More on Paperspace Gradient

Its been a few days since I started to play with Paperspace, and I have come across a couple of interesting features that the platform has – enough for a second post on this topic.

First, GIT integration. Recall that the usual process is to zip the current working directory and submit the resulting file along with the job, the ZIP file is then unzipped in the container in which the job is running and the contents of the ZIP file constitute the working directory. However, if you want to run code that requires, for instance, custom libraries, it is much easier to instruct Paperspace to get the contents of the working directory from GitHub. You can do that by supplying a GIT URL using the --workspace switch. The example below, for instance, instructs Paperspace to pull my code for an RBM from GitHub and to run it as a job.

#!/bin/sh
#
# Run the RBM as a job on Paperspace. Assume that you have the paperspace NodeJS
# CLI and have done a paperspace login before to store your credentials
#
#
~/node_modules/.bin/paperspace jobs create  \
        --workspace "git+https://github.com/christianb93/MachineLearning" \
        --command "export MPLBACKEND=AGG ; python3 RBM.py \
        --N=28 --data=MNIST \
        --save=1 \
        --tmpdir=/artifacts \
        --hidden=128 \
        --pattern=256 --batch_size=128 \
        --epochs=40000 \
        --run_samples=1 \
        --sample_size=6,6 \
        --beta=1.0 --sample=200000 \
        --algorithm=PCDTF --precision=32" \
        --machineType K80 \
        --container "paperspace/tensorflow-python" \
        --project "MachineLearning"

Be careful, the spelling of the URL must be exactly like this to be recognized as a GIT URL, i.e. “git+https” followed by the hostname without the “www”, if you use http instead of https or http://www.github.com instead of github.com, the job will fail (the documentation at this point could be better, and I have even had to look at the source code of the CLI to figure out the syntax). This is a nice feature, using that along with the job logs, I can easily reconstruct which version of the code has actually been executed, and it supports working in a team that is sharing GitHub repositories well.

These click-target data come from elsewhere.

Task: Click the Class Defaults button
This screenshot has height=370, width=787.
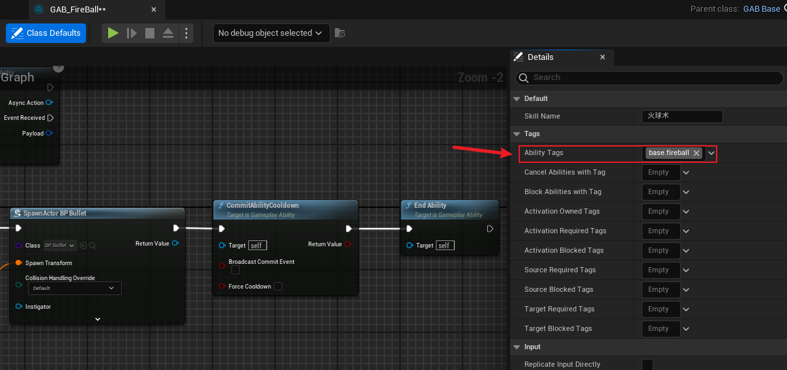Action: pos(46,33)
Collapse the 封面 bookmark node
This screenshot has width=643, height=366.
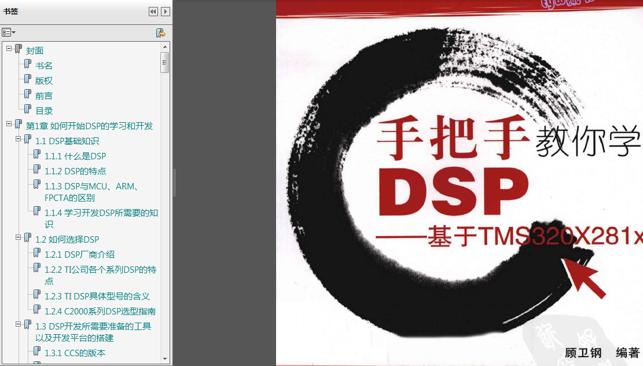pos(9,49)
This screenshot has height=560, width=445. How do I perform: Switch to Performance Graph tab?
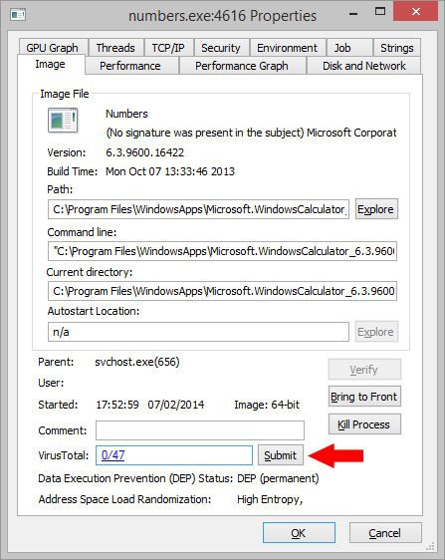(x=242, y=66)
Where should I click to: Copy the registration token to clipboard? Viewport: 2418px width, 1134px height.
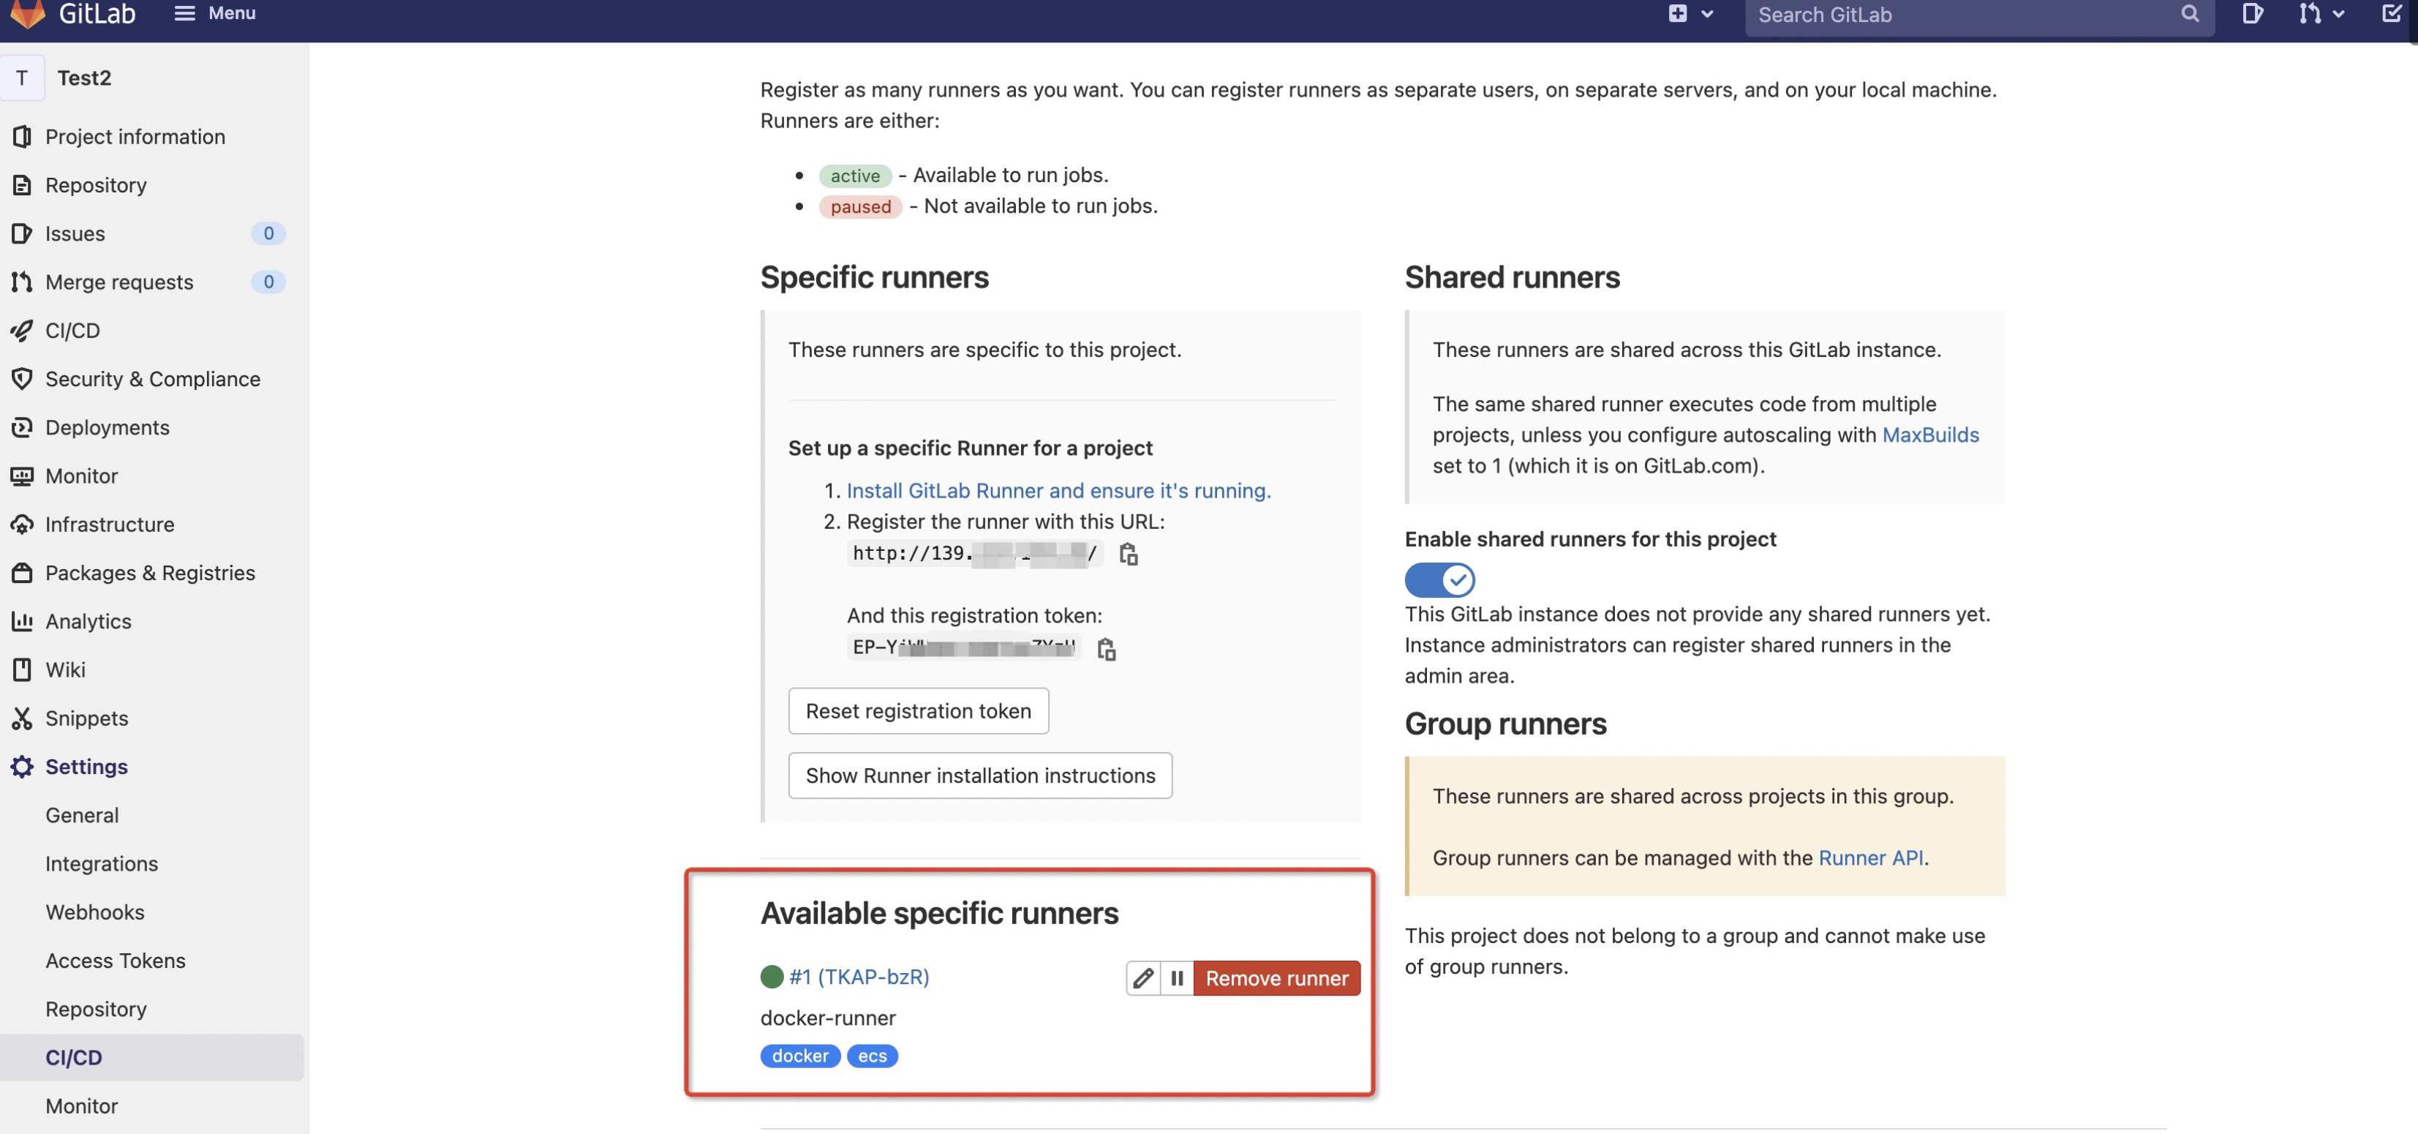(1107, 649)
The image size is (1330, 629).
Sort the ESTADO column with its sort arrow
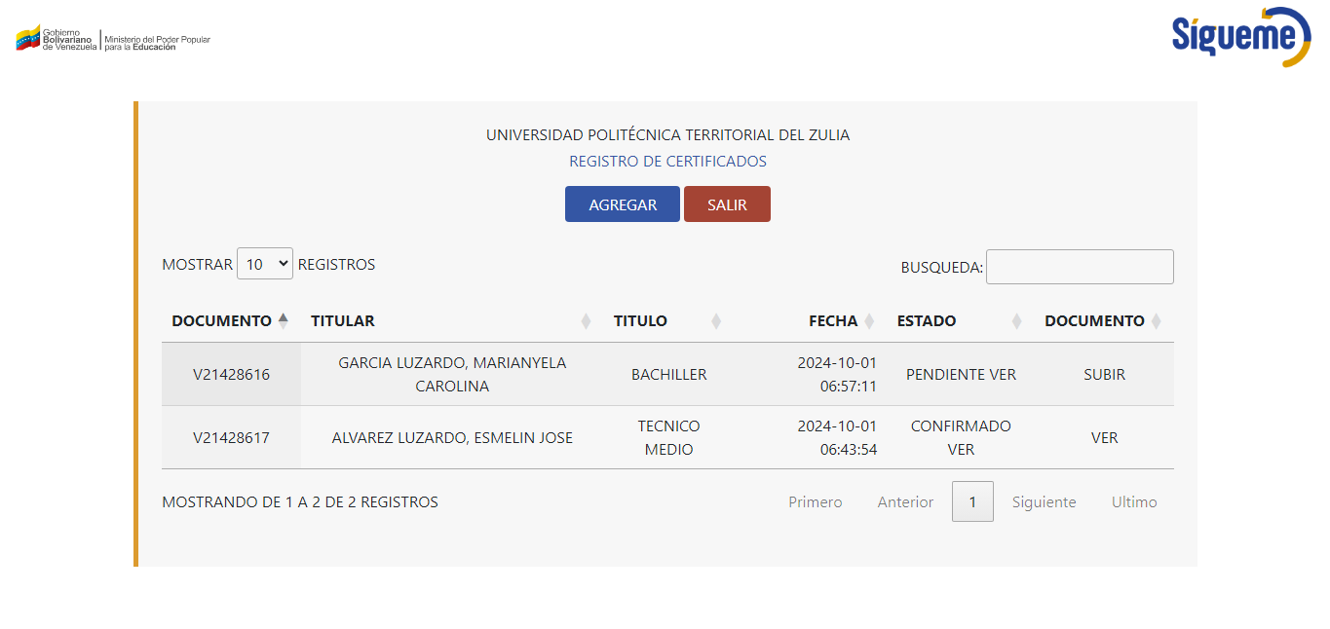1016,319
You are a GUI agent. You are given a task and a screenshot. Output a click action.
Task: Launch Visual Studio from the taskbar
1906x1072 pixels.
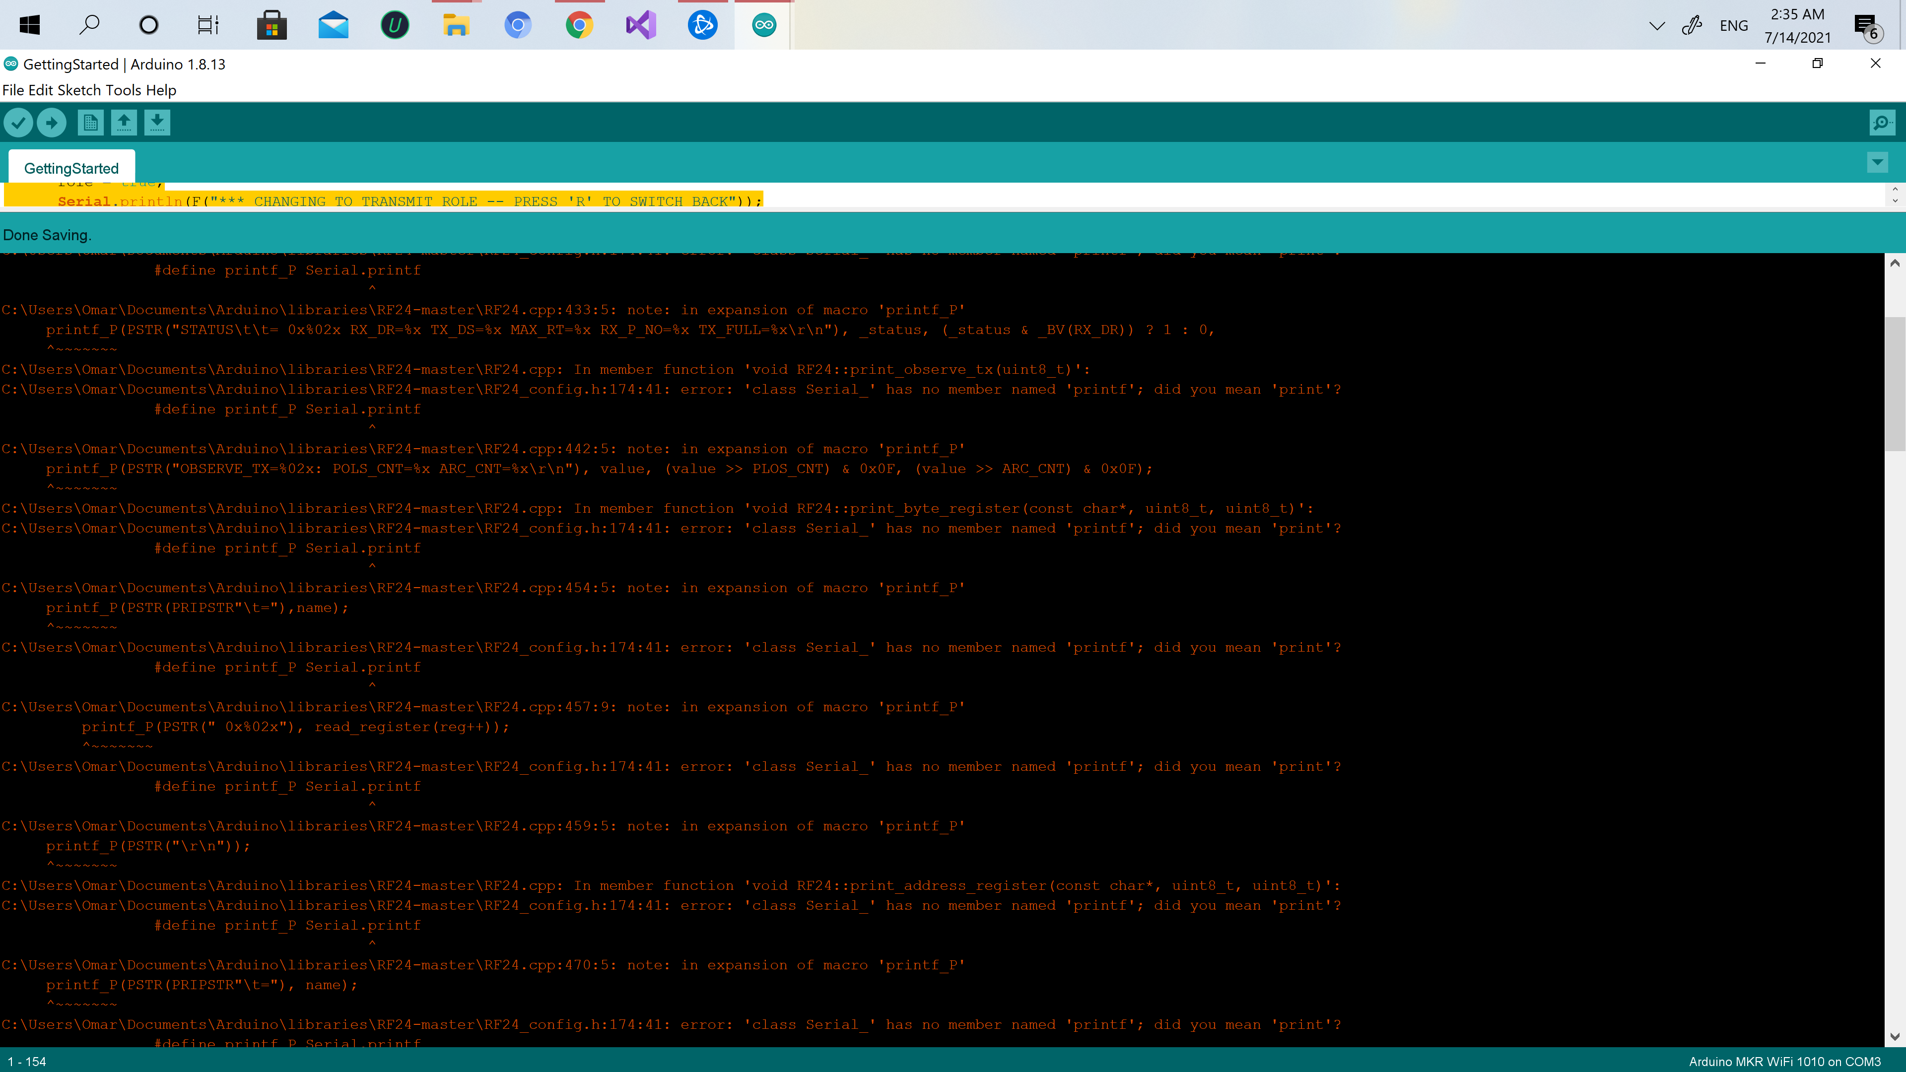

Quite recently, Paperspace did apparently also add the option to use persistent storage in jobs to store data across job runs (see this announcement). Theoretically, the storage should be shared between notebooks and jobs in the same region, but as I have not yet found out how to start a notebook in a specific region, I could not try this out.

Another feature that I liked is that the container that you specify can actually be any container from the Docker Hub, for instance ubuntu. The only restriction is that Paperspace seems to overwrite the entrypoint in any case and will try to run bashinside the container to finally execute the command that you provide, so containers that do not have a bash in the standard execution path will not work. Still, you could use this to prepare your own containers, maybe with pre-installed data sets or libraries, and ask Paperspace to run them.

Finally, for those of us who are Python addicts, there is also a Python API for submitting and managing jobs in Paperspace. Actually, this API offers you two ways to run a Python script on Paperspace. First, you can import the paperspace package into your script and then, inside the script, do a paperspace.run(), as in the following example.

import paperspace
paperspace.run()
print('This will only be running on Paperspace')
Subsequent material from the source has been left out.